La filosofía migratoria

Por: Andrés Quintero Olmos.

En el 1989, el socialista Michel Rocard, siendo Primer Ministro Francés, pronunció una frase ante la ola de inmigración que caía en ese entonces –como hoy- sobre Europa: “Francia no puede recibir toda la miseria del mundo”.

Miles de personas buscan refugio, en busca de oportunidades o supervivencia hacia sociedades que parecen, a veces en espejismo, poder maximizar su bienestar. Pero, ¿hasta dónde un país moralmente puede ser tierra de inmigración ante la importante miseria mundial? Donald Trump y Maduro ya tienen su propia respuesta: toca o construir un muro o cerrar las fronteras o ser xenófobo.

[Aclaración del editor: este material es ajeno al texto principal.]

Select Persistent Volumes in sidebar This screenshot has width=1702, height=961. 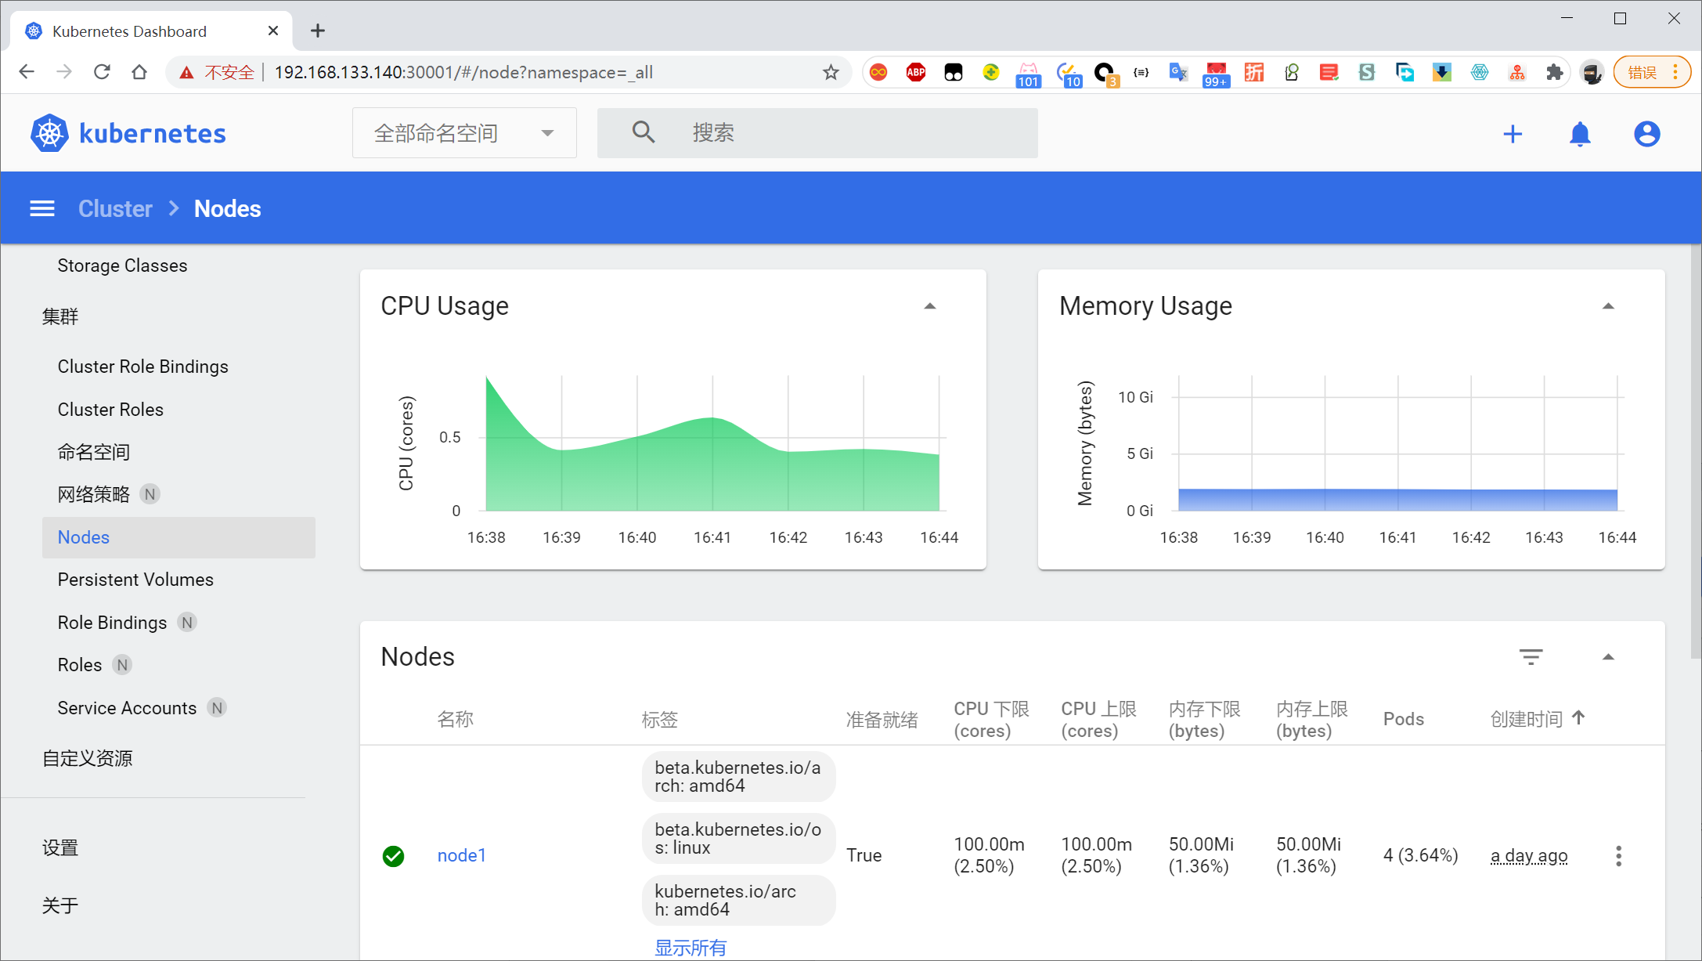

Nuestra humanidad es migrante, esa es nuestra historia y menos nosotros los americanos podríamos olvidarla. Siempre nos hemos desplazado hacia nuevos territorios queriendo encontrar en ellos un mejor edén. Es quizás la más antigua de las costumbres: migrar hacia mejores latitudes porque, como decía el filósofo Sartre, “estamos condenados a ser libres”, y nuestra libertad es justamente poder desplazarse. Este instinto natural ha venido siendo frustrado por nuestras civilizaciones a la hora de implementar demarcaciones entre nosotros, a veces separando a pueblos, otras veces por rencillas guerreristas, y casi siempre por egolatría y colonialismo. Es esta la materialización perfecta de la propiedad privada colectiva y excluyente, o del egoísmo discriminatorio, que viene de ese tríptico tan popular e impreciso como es el pueblo, el territorio y la nación; que fundamenta que lo mío no es tuyo y que aquí tú no tienes los mismos derechos que yo.

De eso hablaba el pensador francés Foucault, cuando analizaba la identificación sectaria que sufre nuestro ser ante nuestras sociedades contemporáneas: existe una racionalidad organizativa espeluznante que nos disciplina y, por tanto, nos vigila para calificarnos, clasificarnos y, asimismo, poder castigarnos de acuerdo a miradas normalizadoras como son las nacionalidades.

Triste es que en nuestra época hayan más separaciones humanas que uniones. Nos catalogamos según jurisdicciones, visas, aduanas, zonas, guerras, culturas, religiones, dinero y otros elementos diferenciadores que no hacen sino fortalecer el patriotismo o el sentido de pertenencia y otras disociaciones racionales que existen entre una misma raza.

De ahí es que Sartre sostiene que “en el hombre la existencia precede a la esencia”. En esencia somos todos iguales, pero no lo somos ante nuestras existencias. Un hombre es enormemente diferente a otro por su existencia, es decir, por las elecciones que toma durante su vida. ¿Pero cómo no aceptar que las fronteras, que nosotros mismos imponemos para separarnos, diversifican cada vez más la esencia humana y dificultan nuestras libres existencias?

A pesar de esto, Michel Rocard, como político de izquierda, pragmático y representante de un pueblo, y no de todos los pueblos, no tuvo otra posibilidad que afirmar lo siguiente: “lo tengo que decir claramente, aunque no sienta ningún placer en expresarlo: Francia ya no es más, y no puede ser más, una tierra de nuevas inmigraciones, por eso lo digo y lo repito, no podemos recibir toda la miseria del mundo”. Hasta ahí llegó nuestra migración, quid de nuestra evolución individualista.